What mass of iodine is produced when 7.1 g of chlorine reacts with potassium iodide?

Question

Wyatt Atkins · Accepted Answer

We need a stoichiometric equation.............and predict that approx. #25*g# of #I_2# will result.............

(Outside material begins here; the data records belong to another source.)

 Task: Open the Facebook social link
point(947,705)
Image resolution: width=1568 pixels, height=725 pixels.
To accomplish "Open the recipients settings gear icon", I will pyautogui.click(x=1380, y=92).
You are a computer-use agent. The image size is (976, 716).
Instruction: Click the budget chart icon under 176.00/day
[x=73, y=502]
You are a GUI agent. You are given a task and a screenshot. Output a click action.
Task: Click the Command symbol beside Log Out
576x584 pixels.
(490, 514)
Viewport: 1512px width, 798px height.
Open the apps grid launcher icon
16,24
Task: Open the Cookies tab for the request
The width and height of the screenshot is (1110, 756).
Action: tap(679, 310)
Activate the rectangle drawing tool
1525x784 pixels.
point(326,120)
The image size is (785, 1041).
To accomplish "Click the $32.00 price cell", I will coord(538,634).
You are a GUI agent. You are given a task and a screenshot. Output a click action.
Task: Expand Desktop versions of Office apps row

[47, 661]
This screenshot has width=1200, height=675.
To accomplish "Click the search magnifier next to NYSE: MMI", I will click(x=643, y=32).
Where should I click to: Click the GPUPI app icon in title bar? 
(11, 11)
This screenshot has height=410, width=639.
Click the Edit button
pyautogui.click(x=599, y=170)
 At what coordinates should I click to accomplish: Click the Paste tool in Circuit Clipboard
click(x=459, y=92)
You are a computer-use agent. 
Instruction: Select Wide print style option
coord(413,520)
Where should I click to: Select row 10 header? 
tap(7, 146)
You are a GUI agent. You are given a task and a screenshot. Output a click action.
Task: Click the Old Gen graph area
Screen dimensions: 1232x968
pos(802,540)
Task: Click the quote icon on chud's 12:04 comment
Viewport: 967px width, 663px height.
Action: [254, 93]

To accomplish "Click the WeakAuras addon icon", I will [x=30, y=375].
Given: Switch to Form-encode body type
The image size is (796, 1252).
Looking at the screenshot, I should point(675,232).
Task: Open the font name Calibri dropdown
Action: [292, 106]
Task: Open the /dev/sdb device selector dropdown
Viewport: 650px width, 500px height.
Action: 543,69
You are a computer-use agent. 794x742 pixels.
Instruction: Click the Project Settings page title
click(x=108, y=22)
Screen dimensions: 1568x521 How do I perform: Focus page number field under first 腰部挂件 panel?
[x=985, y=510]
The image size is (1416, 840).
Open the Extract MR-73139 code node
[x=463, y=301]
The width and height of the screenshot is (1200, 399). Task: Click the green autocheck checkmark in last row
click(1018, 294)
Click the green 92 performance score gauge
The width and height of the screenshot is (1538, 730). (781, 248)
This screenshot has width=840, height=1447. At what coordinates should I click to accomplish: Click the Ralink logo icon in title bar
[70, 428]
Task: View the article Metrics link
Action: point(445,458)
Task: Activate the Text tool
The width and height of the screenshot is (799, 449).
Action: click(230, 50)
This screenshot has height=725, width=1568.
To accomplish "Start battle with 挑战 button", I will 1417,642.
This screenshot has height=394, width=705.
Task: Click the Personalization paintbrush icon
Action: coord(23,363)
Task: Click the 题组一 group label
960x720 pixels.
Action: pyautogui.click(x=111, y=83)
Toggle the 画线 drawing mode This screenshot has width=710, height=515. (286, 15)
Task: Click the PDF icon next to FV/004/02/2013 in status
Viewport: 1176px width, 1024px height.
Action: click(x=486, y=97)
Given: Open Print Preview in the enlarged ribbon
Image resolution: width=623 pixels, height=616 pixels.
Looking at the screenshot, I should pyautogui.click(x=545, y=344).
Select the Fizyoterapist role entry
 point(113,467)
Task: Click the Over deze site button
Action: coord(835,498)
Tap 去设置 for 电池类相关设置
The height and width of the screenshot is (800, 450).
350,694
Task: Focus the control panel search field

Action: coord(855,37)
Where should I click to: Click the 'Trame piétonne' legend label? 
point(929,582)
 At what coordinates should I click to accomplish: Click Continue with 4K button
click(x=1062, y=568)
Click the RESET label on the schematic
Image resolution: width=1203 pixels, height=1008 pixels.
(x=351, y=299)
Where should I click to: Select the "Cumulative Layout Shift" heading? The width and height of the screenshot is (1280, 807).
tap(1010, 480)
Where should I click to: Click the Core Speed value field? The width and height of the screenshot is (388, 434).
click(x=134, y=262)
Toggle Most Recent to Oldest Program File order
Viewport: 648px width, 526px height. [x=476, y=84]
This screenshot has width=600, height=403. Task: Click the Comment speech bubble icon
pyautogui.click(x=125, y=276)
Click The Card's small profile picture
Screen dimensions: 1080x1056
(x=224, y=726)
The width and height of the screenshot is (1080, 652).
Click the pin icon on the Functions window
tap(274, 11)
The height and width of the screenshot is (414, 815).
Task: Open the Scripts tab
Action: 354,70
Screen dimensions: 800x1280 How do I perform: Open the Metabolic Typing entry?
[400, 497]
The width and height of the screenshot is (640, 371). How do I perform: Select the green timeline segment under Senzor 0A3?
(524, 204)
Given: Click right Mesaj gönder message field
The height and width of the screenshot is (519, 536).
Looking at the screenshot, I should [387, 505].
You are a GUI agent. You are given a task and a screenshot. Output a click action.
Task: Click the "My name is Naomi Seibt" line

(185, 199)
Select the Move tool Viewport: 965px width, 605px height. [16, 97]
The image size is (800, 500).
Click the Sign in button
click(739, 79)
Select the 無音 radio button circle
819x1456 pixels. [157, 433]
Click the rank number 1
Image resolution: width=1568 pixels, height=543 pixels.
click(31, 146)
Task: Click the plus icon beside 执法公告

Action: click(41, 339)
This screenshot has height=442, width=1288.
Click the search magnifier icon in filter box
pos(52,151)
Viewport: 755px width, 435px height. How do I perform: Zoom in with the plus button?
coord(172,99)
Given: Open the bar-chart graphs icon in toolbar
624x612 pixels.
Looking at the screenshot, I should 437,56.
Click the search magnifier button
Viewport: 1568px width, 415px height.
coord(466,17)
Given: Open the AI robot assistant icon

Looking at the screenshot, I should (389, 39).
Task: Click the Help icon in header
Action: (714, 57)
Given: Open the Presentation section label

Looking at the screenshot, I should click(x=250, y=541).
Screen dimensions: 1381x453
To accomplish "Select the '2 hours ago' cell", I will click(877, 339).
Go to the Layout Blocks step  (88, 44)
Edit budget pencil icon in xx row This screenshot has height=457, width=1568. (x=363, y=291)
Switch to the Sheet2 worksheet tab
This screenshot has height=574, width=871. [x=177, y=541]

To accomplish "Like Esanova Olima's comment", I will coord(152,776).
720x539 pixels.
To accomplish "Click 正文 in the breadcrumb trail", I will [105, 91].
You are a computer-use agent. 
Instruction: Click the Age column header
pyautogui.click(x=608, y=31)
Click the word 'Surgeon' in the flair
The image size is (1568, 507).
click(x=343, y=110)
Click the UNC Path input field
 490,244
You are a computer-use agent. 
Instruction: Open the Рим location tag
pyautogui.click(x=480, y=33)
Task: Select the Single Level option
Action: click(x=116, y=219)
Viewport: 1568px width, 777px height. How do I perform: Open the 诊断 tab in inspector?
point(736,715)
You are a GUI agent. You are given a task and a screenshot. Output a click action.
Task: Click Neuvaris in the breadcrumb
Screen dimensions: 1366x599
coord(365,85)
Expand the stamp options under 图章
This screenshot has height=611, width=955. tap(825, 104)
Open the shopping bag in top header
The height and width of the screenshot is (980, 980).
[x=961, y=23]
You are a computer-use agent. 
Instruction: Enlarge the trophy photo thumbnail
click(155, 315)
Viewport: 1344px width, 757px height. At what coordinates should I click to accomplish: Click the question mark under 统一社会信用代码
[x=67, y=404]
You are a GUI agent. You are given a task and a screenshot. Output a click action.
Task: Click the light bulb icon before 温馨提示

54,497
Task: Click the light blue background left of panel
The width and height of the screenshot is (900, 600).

#Cl_2(aq) + 2KI(aq) rarr I_2(s) + 2KCl(aq)# It is important to remember the balanced equation, which states that one equiv of diiodine is produced from one equiv of dichlorine. You will need to learn that fluorine is a stronger oxidant than chlorine (in fact, it is the strongest oxidant ever), that bromine is a stronger oxidant than iodine, and that chlorine is a stronger oxidant than fluorine. Because the valence electron of the lower halogen has a higher valence shell than the upper halogen, it tends to be donated to the halogen above it, reducing the upper halogen and OXIDIZING the starting halogen. This is why the halogen lower on the table is a stronger oxidant. We could use the redox half equation to demonstrate this: #1/2Cl_2(aq) + e^(-) rarr Cl^(-)(aq)# The iodide anion is, of course, the reductant and source of electrons: #I^(-) rarr 1/2I_2(s) + e^-# To finally get to your question, we have a molar quantity of #(7.1*g)/(70.9*g*mol^-1)# #=# #0.100*mol# of dichlorine gas. And given the equation, we get a stoichiometric quantity of #I_2#, i.e. #2xx126.9*g*mol^-1xx0.100*mol~=25*g#

Jeremiah Adams · Answer

undefined To find the mass of iodine produced when 7.1 g of chlorine reacts with potassium iodide, we need to first write the balanced chemical equation for the reaction between chlorine and potassium iodide.

The balanced equation is:

Cl2 (g) + 2 KI (aq) → 2 KCl (aq) + I2 (s)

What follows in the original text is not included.